Historic Resource Study, Crater Lake National Park, Oregon, 1984
III. Discovery of Crater Lake
E. James Sutton Party
The lake did not acquire its present name until visited by a party from Jacksonville in July 1869. Headed by James M. Sutton, then in charge of the Oregon Sentinel, the party consisted of J.B. Coats, James D. Fay, Miss Annie Fay, David Linn and family, Miss Fannie Rails, the James Sutton family, Mrs. Catherine Shook, and John Sutton. Leaving town on July 27, the group proceeded along the Rogue River road to its junction with the Fort Klamath road, at which point the wagons turned east toward the lake, blazing a road nearly to the rim. Here they were joined by Colonel J.E. Ross, Lieutenant S.B. Thoburn, and a Mr. Ish from Fort Klamath.

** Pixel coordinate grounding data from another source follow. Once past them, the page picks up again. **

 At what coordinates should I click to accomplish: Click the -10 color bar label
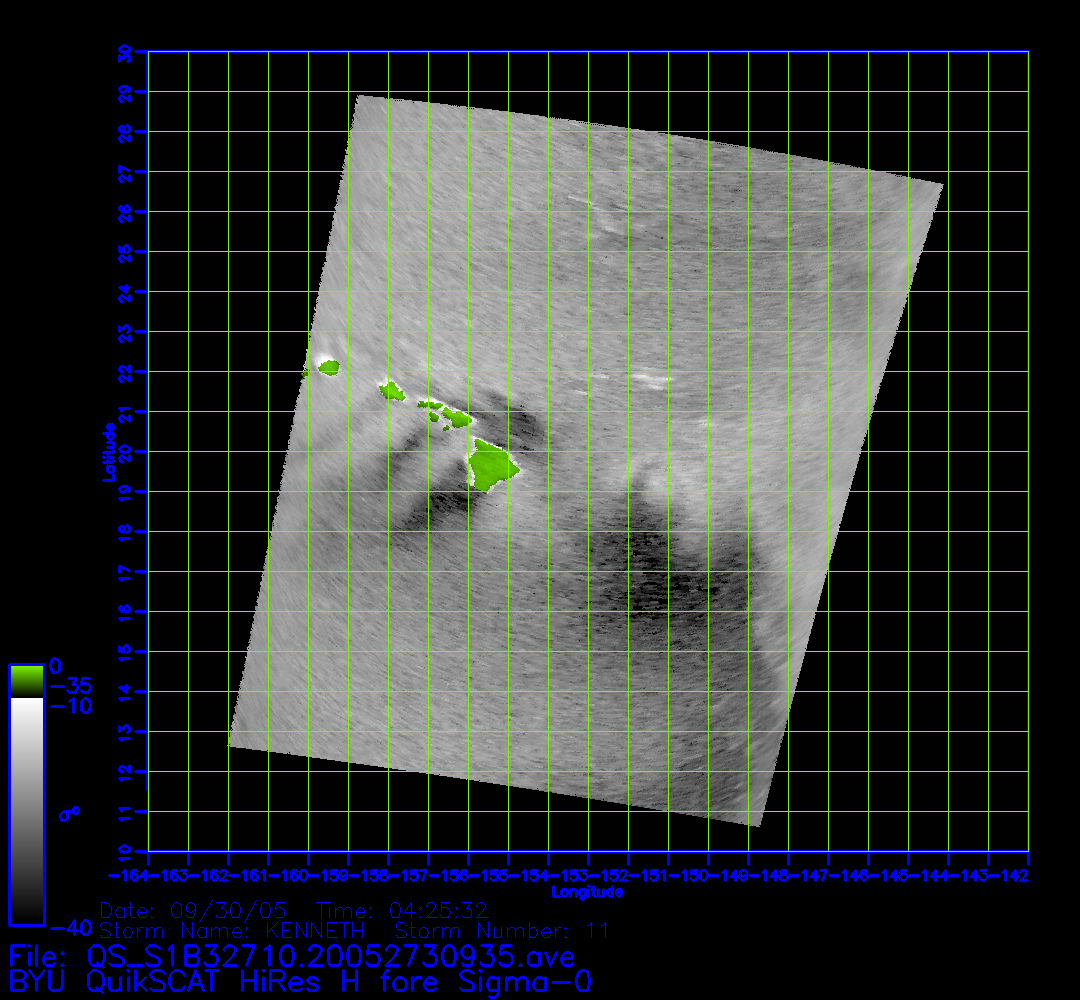(x=69, y=706)
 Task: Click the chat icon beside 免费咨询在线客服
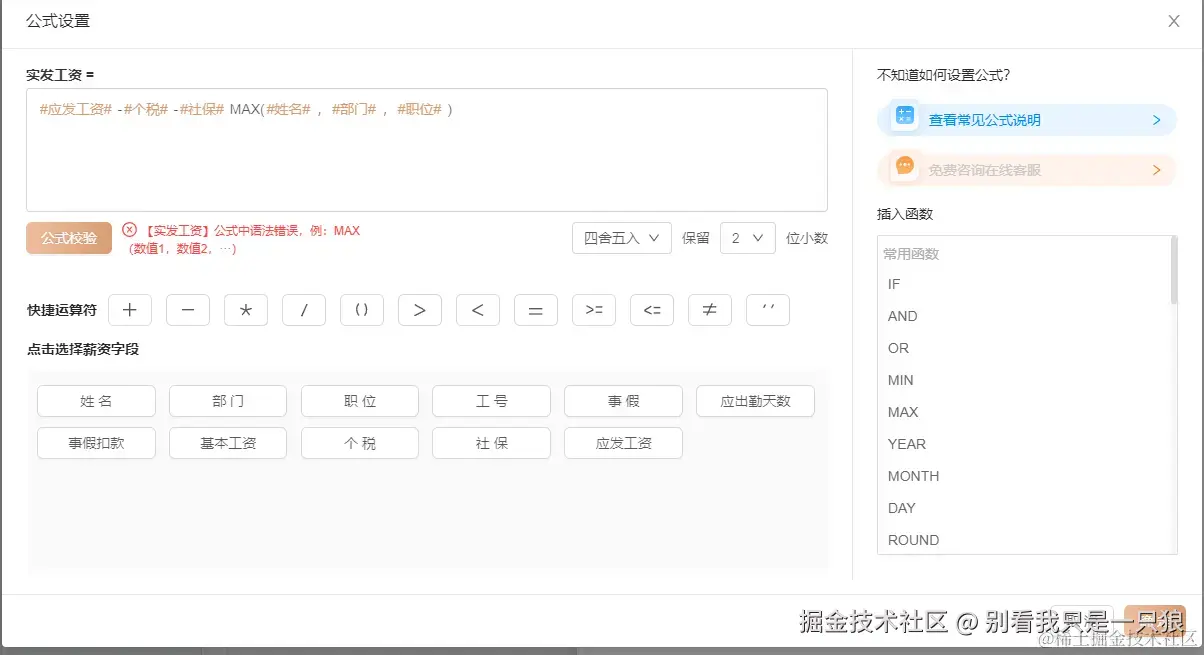point(904,170)
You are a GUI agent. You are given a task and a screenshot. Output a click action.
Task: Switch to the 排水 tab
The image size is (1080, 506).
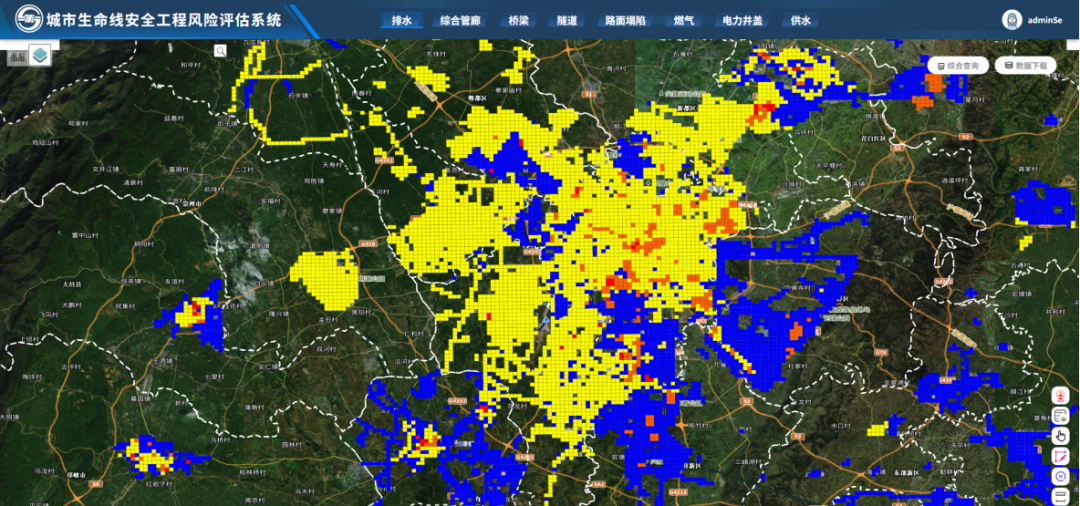pos(402,20)
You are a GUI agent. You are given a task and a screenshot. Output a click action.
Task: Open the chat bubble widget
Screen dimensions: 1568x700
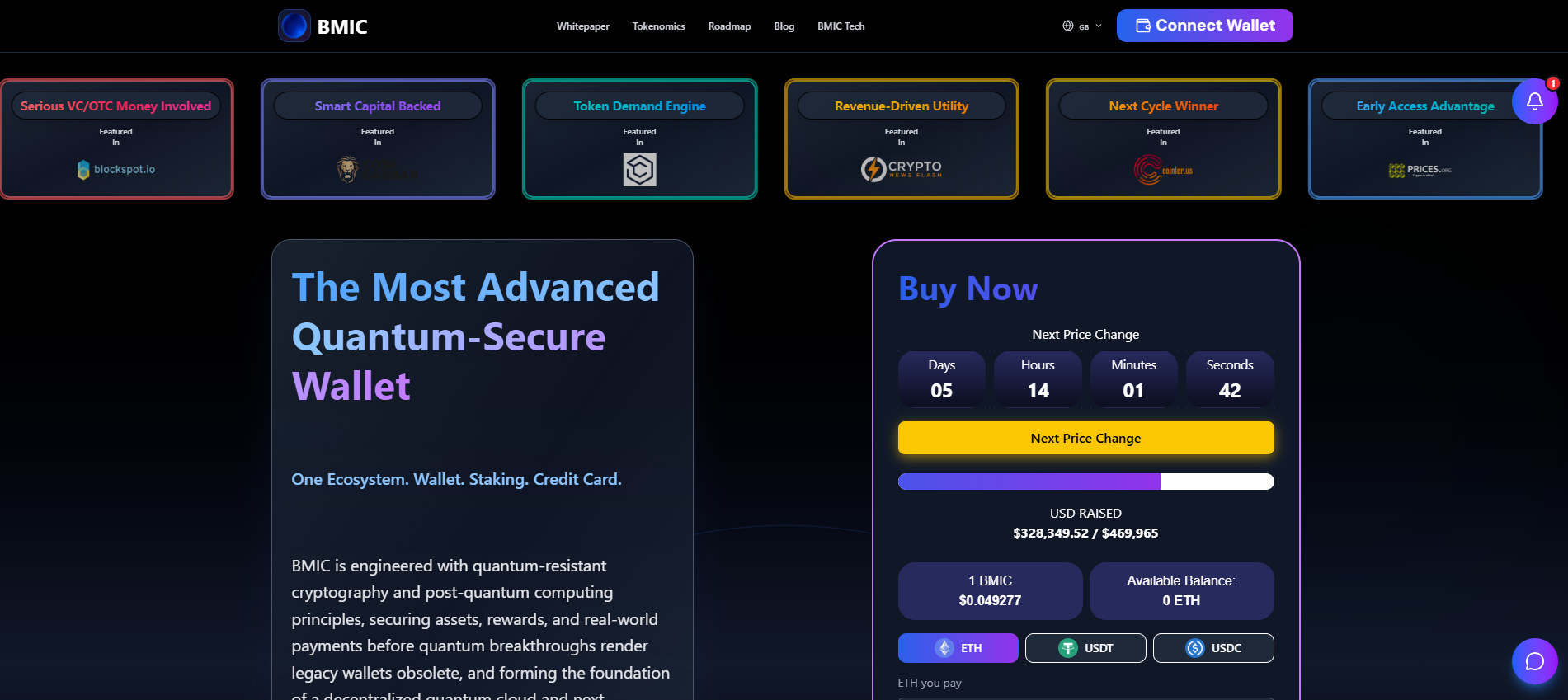[x=1534, y=661]
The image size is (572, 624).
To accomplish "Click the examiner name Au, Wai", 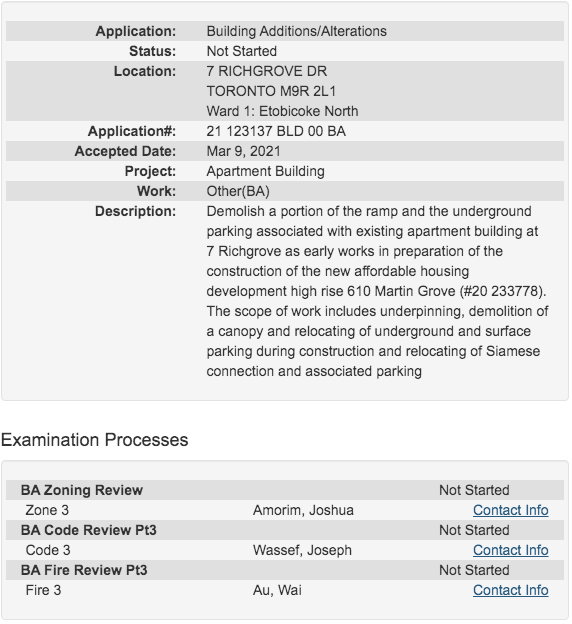I will click(x=277, y=590).
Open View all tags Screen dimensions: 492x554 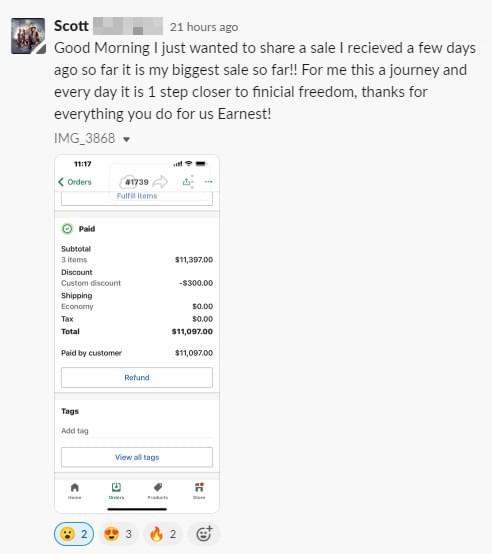137,457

Sections of a canvas and wood boat had been brought in one of the wagons and were soon assembled and lowered carefully over the rocks to the water. On August 4 Coats, James Fay, David Linn, James Sutton, and Lieutenant Thoburn set out on a perilous voyage to Wizard Island, in the first boat navigated by white men on Crater Lake. Considered to be the first human beings to set foot on the island, they climbed up to the crater where they left a record of their visit in a tin can cached in rocks at the summit. The boat was left at the lake on their departure from the area about ten days later, having proven too frail to circumnavigate and sound the entire lake. One sounding was taken, however, 550 feet deep half a mile from the island, and from the slope of the floor indicated at this point, the men estimated the lake to be from 1,500 to 2,000 feet at the deepest part, remarkably close to the actual depth of 1,932 feet. The men renamed this geologic wonder “Crater Lake” because of the crater discovered in the top of Wizard Island. Upon their return home, Sutton published a graphic account of the trip in the August 21 and 28, 1869, editions of the Oregon Sentinel. Here the appellation “Crater Lake” appears in print for the first time.